Outre le "sommeil" cosmique de Vishnou, elle désigne Shakti, la Déesse. Elle est presque toujours accompagnée des composés mahâ-nidrâ et mahâ-mâyâ. Yoga-nidrâ est le pouvoir d'aveuglement (avidyâ-shakti) qui permet à Dieu de créer en faisant oublier aux êtres leur nature divine. C'est le pouvoir (yoga) d'illusion (mâyâ) qui plonge les êtres dans le sommeil (nidrâ) de l'oubli. Dans certains rituels, il y a donc une déesse Yoganidrâ, aussi appelée Yoga-mudrâ. Elle habite un sanctuaire de la Déesse (pîtha) qui est visualisé dans le corps durant certains rituels. Il s'agit de l'Oddiyâna, l'actuelle vallée du Swat dans le Pakistan, contrée magique à l'époque des Tantras (entre le VIIe et le XIIe siècle en gros). Cette déesse est décrire dans le Devî-nâma-vilâsa (La Parade des noms de la Déesse, VI, 85) composé par un maître cachemirien du XVIIe siècle, séparément de la déesse Mahâ-nidrâ et avec la Prajnâ-pâramitâ et Târâ, soit dit en passant.
Dans le vishnouïsme, d'où provient sans doute l'expression yoga-nidrâ, elle fonctionne de pair avec yoga-mâyâ. Yoga-mâyâ est le pouvoir divin de créer dans la conscience l'illusion magique d'un monde extérieur à la conscience. Yoga-nidrâ est le pouvoir de tout résorber "dans" la conscience, bien que rien n'en sorte jamais réellement. Il est à noter que le Vishnouïsme tantrique (pânca-râtra, shrîvaishnava) a adopté en partie les idées de la philosophie de la Reconnaissance (pratyabhijnâ). Dans ces deux expressions, yoga désigne le pouvoir, la maîtrise, le contrôle exercé par Dieu. A noter également, ces deux pouvoirs correspondent aux deux aspects de l'aveuglement (avidyâ) dans le Kévala Advaïta Védânta de Shankara : yoga-nidrâ est l'aveuglement qui ne voit pas le réel (je ne vois pas, ou mal, la corde) ; yoga-mâyâ est l'aveuglement en tant qu'il projette des fictions sur le réel (je prends la corde pour un serpent), une fois le premier aspect de l'aveuglement activé. Cette théorie de la double-erreur est intégrée par la philosophie tantrique de la Reconnaissance : 1) d'abord je ne vois plus que tout est conscience, la conscience devient un vide inerte ; 2) ensuite certains objets de ce monde inerte (le corps, la sensation, la pensée) sont pris pour la conscience, en opposition à d'autres, jugés inertes.

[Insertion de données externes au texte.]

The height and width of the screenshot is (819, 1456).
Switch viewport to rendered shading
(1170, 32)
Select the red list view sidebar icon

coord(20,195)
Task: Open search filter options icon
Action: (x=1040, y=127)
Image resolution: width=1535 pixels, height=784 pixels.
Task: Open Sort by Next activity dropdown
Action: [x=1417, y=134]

Dans le Tantra Acintya-vishva-sadâkhya, l'adepte "pratique le yoga jusque dans les rêves, grâce à la puissance du sommeil yogique" (chap. 27 "la pratique du yoga à huit membres", vers.136). Il semble faire allusion à une sorte de rêve lucide :
"En pratiquant le sommeil yogique il rêvera de tout ce qu'il a vu ou non. Tout ce qu'il voit, il le contrôle s'il se contrôle grâce au yoga (yuktâtmâ)." (id., vers. 136)
S'il pratique ce yoga pendant six mois, il est délivré de tous les péchés (pâpa, les "chutes"). S'il s'exerce pendant une année, "il aura la connaissance de Dieu comme dans la paume de sa main". Quand le mental est détruit (mânasa-nâsha), c'est la délivrance (mukti).
La Mandala Brahmana Upanishad, une "Oupanishad" tardive faite d'extraits de textes bouddhistes retravaillés enseigne un yoga du "non-mental" dans l'esprit de la Mahâmudrâ bouddhiste, suivi d'un yoga de l'espace et de la lumière (târaka) qui évoque le yoga visionnaire du Grand Achèvement (dzogchen) :
"Le yogi est libéré en cette vie grâce à l'état de complète félicité appelé "sommeil yogique", qui est le non-mental toujours présent (sahaja-amanaska, expression typiquement bouddhiste), dépourvu d'inconscience, non-duel et transparent" (chap. V).
Dans le Mâlinî-vijaya, le Tantra suprême selon Abhinava Goupta, on trouve l'expression employée pour décrire une déesse lunaire qui est "installée dans la posture royale, dans l'état de sommeil yogique" (XXI, 29).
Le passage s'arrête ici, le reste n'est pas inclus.